We arrived on shore early on day eleven with the serious stuff still wildly driving us South. On the beach there was no relief from the relentless wind, but just inside the edge of the forest we were protected from the gale. We set up for the long-term as the marine forecast was calling for two more rough days. Our food bags were shrinking. It would be the luck of the draw whether we would round the Brooks to the south or have to turn back to the north due to low rations.

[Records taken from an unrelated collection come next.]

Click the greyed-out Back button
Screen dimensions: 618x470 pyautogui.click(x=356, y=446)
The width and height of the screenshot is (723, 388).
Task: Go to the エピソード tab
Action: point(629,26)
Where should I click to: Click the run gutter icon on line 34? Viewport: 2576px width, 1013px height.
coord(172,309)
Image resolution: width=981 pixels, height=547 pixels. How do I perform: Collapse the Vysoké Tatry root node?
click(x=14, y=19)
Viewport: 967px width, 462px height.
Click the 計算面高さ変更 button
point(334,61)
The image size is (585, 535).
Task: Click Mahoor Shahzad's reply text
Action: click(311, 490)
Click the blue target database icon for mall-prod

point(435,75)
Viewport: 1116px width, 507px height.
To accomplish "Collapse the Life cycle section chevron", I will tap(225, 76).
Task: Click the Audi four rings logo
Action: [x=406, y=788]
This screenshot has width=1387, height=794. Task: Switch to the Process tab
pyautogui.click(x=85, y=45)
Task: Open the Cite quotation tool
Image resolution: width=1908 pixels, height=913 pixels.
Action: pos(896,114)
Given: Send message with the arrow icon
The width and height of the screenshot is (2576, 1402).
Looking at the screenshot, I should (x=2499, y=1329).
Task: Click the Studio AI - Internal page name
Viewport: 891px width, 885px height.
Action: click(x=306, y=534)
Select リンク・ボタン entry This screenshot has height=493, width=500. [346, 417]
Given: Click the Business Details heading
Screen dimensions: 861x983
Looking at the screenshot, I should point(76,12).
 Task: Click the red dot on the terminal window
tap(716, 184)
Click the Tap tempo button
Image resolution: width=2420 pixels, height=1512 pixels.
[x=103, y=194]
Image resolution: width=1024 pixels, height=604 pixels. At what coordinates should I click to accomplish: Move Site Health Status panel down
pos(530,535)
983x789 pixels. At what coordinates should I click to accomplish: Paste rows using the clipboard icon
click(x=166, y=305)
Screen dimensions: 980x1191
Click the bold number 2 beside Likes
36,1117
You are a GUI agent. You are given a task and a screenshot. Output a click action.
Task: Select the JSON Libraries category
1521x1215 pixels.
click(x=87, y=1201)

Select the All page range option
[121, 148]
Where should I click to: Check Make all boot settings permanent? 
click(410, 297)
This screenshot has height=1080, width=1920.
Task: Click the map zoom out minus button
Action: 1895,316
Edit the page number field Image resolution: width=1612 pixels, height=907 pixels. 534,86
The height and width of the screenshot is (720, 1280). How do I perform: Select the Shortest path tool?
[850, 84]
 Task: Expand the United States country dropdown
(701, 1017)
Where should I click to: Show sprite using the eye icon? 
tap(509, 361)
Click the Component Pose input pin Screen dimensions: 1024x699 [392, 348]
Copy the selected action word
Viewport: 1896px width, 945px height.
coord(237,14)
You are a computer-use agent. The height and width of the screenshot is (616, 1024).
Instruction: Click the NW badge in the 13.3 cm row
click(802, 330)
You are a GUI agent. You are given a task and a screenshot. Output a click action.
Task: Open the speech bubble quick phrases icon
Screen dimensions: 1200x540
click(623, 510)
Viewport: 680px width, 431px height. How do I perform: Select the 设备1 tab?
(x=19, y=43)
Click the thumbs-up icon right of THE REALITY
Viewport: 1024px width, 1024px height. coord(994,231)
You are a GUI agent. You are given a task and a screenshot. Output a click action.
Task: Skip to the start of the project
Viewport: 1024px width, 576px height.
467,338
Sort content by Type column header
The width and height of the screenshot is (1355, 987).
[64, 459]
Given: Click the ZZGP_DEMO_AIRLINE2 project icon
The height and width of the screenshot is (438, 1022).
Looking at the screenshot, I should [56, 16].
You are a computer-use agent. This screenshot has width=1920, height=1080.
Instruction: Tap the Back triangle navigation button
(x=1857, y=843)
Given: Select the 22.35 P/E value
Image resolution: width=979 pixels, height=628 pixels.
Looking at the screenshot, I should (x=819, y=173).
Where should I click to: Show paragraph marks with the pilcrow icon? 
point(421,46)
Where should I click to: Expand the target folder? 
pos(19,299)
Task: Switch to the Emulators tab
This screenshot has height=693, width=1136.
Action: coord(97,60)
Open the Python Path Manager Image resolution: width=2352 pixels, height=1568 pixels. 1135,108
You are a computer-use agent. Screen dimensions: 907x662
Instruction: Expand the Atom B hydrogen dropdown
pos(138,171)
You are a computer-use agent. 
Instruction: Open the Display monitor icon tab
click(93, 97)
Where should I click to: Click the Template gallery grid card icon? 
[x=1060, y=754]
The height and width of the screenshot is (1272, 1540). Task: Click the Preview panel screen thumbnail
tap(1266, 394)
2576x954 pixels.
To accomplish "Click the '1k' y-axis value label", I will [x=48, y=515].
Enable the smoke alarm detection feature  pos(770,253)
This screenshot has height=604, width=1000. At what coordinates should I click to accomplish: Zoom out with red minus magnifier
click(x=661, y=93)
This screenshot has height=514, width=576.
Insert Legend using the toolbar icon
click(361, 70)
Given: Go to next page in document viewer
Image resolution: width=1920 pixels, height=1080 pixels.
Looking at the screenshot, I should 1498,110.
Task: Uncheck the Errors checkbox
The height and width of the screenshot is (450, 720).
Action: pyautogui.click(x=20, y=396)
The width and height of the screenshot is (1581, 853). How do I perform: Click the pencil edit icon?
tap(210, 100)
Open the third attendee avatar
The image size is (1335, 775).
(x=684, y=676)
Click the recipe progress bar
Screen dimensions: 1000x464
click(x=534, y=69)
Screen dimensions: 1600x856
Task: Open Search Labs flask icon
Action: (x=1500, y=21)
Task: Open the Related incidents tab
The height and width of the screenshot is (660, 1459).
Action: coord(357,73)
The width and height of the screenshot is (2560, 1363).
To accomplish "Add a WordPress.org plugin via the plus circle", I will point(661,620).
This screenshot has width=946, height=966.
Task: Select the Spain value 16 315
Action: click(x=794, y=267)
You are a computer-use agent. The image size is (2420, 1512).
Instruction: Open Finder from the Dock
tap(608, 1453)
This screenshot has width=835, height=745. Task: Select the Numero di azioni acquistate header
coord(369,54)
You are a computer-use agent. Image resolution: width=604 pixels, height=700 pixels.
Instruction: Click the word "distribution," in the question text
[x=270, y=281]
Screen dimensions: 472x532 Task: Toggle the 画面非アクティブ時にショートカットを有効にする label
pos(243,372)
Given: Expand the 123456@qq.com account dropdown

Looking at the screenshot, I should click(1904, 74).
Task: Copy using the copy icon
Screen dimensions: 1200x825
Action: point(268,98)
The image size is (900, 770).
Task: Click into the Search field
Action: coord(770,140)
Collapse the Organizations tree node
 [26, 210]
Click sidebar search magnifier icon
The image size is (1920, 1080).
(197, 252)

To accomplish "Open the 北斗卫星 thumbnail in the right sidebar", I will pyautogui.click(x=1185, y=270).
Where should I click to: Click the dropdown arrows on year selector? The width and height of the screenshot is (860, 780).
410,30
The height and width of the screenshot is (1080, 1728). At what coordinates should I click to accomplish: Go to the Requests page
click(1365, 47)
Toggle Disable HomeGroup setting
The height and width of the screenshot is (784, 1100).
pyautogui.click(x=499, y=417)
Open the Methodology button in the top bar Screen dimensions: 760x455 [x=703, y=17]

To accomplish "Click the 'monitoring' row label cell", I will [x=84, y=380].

Anna and Gary arrived in their kayaks shortly after we got set up. Our trudges up the beach by their camp to get water became opportunities to meet them, which lead to tea and stories, and to fast friendship. They shared a harrowing tale of near disaster from the previous summer. They had been paddling near Lowrie Bay, just south of Cape Scott, when a rapid change in conditions landed them both in the ocean fighting for their lives. Their story includes loving heroism by both of them. A fortunate radio call brought a Coast Guard chopper that ultimately saved the day. We were impressed that they had the courage to be back in their boats and on the West Coast again. They are Salt Spring Island residents who, despite the notorious conditions, find the coast to be irresistible. Two weeks into the trip, they were only the second kayakers we had encountered.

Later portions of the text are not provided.